This is the start of three nearly solid days of railroad photography in the Thanksgiving week of 2005; apparently, I spent practically all of my time in the daylight hours of my three off-days prior to Thanksgiving taking pictures of trains, something that seems ridiculous to the me of a decade later who is typing this story, but – and because of that – I hope that you like the pictures and the stories here, since I wish to feel like the time invested has some value to others!
We start at Thibodaux Junction.
The Louisiana & Delta Railroad’s SC1 job is working the east end of Schriever siding, building a train to Raceland.
The Mountain Laurel 14 is in charge of the job today.
Okay, let’s have a look the other way before we get out of here.
Most of those buildings have since been removed.
On our way to Raceland, we stop by the 49.6 detector to get this shot.
Yes, that’s not much of a train.
Now, in Raceland, we see the ML 14 on the Lockport Branch trackage shoving an empty tank car toward Raceland Raw Sugars.
Apparently, despite being grinding season, there were no cars to pull from the mill today.
So, back toward the mainline the locomotive goes.
Perhaps it will stop to work the MTI cement-mud place, but I do not know.
Nothing stays the same, and “progress” would eventually alter this scene too.
There is more than just sugarcane, sugarcane equipment, MTI, and radio towers here today.
Let’s get a non-train picture in, for good measure.

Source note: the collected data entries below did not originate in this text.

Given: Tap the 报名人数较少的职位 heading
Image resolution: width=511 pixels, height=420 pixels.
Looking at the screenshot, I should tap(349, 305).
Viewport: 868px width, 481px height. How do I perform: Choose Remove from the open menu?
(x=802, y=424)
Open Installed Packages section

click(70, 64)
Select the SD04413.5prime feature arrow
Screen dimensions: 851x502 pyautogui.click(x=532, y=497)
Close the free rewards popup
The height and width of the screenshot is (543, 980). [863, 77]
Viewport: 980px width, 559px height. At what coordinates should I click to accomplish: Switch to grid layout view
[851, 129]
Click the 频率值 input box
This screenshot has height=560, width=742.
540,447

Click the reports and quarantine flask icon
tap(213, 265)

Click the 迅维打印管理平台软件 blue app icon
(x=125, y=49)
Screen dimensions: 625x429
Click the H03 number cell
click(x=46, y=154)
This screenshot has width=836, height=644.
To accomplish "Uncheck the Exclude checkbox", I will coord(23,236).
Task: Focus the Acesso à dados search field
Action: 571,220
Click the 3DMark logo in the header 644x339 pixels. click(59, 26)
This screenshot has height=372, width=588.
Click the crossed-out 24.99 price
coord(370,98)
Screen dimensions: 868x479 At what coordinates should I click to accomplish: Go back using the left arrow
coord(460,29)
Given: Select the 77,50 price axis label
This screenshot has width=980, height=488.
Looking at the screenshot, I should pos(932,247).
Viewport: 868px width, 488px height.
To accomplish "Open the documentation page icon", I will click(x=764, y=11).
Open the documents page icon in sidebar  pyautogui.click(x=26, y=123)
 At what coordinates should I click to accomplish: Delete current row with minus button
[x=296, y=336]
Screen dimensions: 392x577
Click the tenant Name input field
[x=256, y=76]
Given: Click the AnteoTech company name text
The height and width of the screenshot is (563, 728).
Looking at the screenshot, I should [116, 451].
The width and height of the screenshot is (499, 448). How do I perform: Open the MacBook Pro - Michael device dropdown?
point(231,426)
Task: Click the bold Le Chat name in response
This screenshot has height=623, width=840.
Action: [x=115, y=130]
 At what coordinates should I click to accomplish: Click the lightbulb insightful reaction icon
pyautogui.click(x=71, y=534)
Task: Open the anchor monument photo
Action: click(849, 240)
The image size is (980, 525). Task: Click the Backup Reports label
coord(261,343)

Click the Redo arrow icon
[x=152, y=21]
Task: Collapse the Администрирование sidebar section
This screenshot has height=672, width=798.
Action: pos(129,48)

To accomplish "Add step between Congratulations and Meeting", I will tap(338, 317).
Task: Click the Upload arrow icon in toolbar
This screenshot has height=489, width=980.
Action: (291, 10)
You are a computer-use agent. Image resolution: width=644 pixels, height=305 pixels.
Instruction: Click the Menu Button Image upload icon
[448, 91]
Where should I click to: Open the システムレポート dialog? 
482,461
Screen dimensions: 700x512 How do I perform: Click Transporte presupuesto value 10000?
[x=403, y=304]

Back at the 49.6, we see the ML 14 returning to Schriever with nothing.
It appears that the job isn’t making much money this morning, but there was shuffling of BNSF maintenance-0f-way equipment to do upon returning to Schriever. That weird load on the flatcar is still there.
There is some switching happening, but I don’t recall its specific purpose.
Now, we’re shoving back into the storage track.
In the below image, the track peeling off to the right is the beginning of the former branchline to Houma; today, it just extends a few hundred feet to store cars, and to offload lumber cars.
Oh, what’s that sound up there?
Twenty-four minutes later, the ML 14 has, on the mainline, run around the cut that was parked in the siding – a nearly-two-mile round trip – and is preparing to shove it to the east.
OMW is protecting the shove, as was common in those days.
I don’t know if the train was building its cut for the next day or if it was going west to do more work on this day.
It looks like a loaded grain train recently used the siding.
Here’s a wider view.
Okay, let’s wrap this up.
I guess I returned to Le Jardin for lunch; about an hour-and-a-half later, I was back on the scene in time to shoot my first digital telephoto shot of the westbound Sunset Limited.
If the train is running at normal speed, the next place where you can shoot the #1 after Schriever is at Berwick Bay, and this might be the first time that I shot the Sunset Limited here. I believe that the first time that I ever shot here was nine days before.
There was a westbound BNSF manifest train behind him, and I got him at Bayou Sale, the first time that I ever do this shot.
Finally, in the Syracusaville area of Morgan City, we see the Chip Local, working Patterson Tubular.
I don’t know why there were these flatcars instead of the usual pipe gondolas; perhaps there were some unusually large pipes arriving.
Well, then, that’s enough for today, but if you thought that was plenty, tomorrow is ‘worse,’ and it’s even better!